Passage —
::::
Plumsted Student To Remain In Ocean County Lockup

Matthew Vanderbeek (Photo courtesy Ocean County Prosecutor's Office)

OCEAN COUNTY – A superior court judge has ruled that a teen who made terroristic threats must be detained.

Ocean County Superior Court Judge Wendel E. Daniels this morning (June 28) ruled after 45 minutes of arguments that 19-year-old Matthew V. Vanderbeek, of Hyacinth Court in Cream Ridge, should remain detained in Ocean County Jail.

Vanderbeek, a student at the Brick Vocational Technical School, had been suspended from school for nine days and put on home instruction for the rest of the year after making threats in April.

Plumsted Police charged him May 9 with making terroristic threats. Police also investigated threats that he planned to “shoot up” the New Egypt High School graduation ceremony.

Further investigations, including a search warrant of his home, led the Ocean County Prosecutor’s Office to discover Vanderbeek was attempting to purchase a firearm. He was additionally charged on June 19 with third-degree terroristic threats with a threat to kill and second-degree attempting to possess a firearm for an unlawful purpose.

According to law enforcement reports, Vanderbeek said he tried to get a firearm from Pinelands Sporting Goods in Jackson, possibly a Glock 22. He also said he studies school shootings, and that those studies give him “a rush” that he has never felt before. In particular, he said he has studied the Aurora, Colorado movie theater shootings that left 12 dead. Vanderbeek had dyed his hair the same flame red seen in photos of Aurora shooter James Holmes, who used a Glock 22 to carry out his shootings.
::::
(Stored data entries)
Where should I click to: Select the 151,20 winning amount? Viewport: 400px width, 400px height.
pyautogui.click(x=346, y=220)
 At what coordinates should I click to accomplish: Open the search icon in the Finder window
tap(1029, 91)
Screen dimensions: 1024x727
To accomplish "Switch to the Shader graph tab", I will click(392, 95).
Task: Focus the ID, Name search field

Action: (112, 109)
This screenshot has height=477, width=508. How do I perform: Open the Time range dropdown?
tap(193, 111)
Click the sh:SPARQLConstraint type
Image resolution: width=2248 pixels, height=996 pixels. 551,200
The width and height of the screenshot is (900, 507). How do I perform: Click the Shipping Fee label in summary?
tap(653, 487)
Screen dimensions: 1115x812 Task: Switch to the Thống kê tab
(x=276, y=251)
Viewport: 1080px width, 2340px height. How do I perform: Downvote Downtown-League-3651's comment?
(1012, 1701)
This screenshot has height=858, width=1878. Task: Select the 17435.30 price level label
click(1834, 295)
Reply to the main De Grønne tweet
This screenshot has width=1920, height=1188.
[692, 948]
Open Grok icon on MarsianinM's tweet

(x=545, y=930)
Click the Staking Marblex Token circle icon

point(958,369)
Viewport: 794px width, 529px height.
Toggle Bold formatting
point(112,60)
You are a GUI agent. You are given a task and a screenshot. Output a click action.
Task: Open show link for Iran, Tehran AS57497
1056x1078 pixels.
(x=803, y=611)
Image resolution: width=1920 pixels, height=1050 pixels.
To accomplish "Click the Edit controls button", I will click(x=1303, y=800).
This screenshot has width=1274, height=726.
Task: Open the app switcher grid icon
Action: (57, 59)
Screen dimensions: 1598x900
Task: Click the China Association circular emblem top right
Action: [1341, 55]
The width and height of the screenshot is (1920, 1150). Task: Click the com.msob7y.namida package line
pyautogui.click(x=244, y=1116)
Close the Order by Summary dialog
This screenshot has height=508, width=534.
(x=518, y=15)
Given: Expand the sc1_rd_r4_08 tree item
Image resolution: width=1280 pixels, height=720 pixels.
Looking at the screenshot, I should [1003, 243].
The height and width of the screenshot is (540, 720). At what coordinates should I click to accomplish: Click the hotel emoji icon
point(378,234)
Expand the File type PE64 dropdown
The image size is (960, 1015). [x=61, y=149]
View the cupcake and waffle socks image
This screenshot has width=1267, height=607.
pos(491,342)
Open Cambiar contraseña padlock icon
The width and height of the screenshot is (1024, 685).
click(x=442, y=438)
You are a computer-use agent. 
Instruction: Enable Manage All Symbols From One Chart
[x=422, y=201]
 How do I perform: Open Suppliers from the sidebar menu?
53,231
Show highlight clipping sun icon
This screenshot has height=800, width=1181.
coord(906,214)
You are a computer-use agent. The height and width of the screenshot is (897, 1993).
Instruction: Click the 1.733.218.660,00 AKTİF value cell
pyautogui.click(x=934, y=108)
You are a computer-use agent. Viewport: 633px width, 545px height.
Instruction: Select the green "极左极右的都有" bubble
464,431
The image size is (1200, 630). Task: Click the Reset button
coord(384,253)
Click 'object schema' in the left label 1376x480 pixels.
::::
Required work —
#1 According to the article about the Plumsted student, on what date was Vanderbeek additionally charged with third-degree terroristic threats and second-degree attempting to possess a firearm for an unlawful purpose?
#2 Pick up the article about the Plumsted student after its last sentence and continue writing it.
The records were drawn from a separate source.

Answers in order —
#1 June 19

#2
Vanderbeek also told police he sees a therapist and is in medication, although the reasons for therapy and what medication he is on were not included in that report.

Ocean County Prosecutor’s Office spokesman Al Della Fave explained the judge’s decision, saying that Daniels could have released Vanderbeek with conditions—reporting to pretrial services, appearing in court, keeping in contact with the court about any changes of address—or detain him.

“In this case, the presumption was for detention rather than for release. That only happens in two instances—murder and when a defendant is facing life imprisonment. Our terrorism charges carry with it a term of 30 years to life so the presumption was in the state’s favor,” Della Fave said. “The burden was on the defense to show by a preponderance of the evidence that he should be released.”

Della Fave said the judge found that Vanderbeek is a danger to the community based on his escalating violence, based on his threats in Brick schools first and now New Egypt.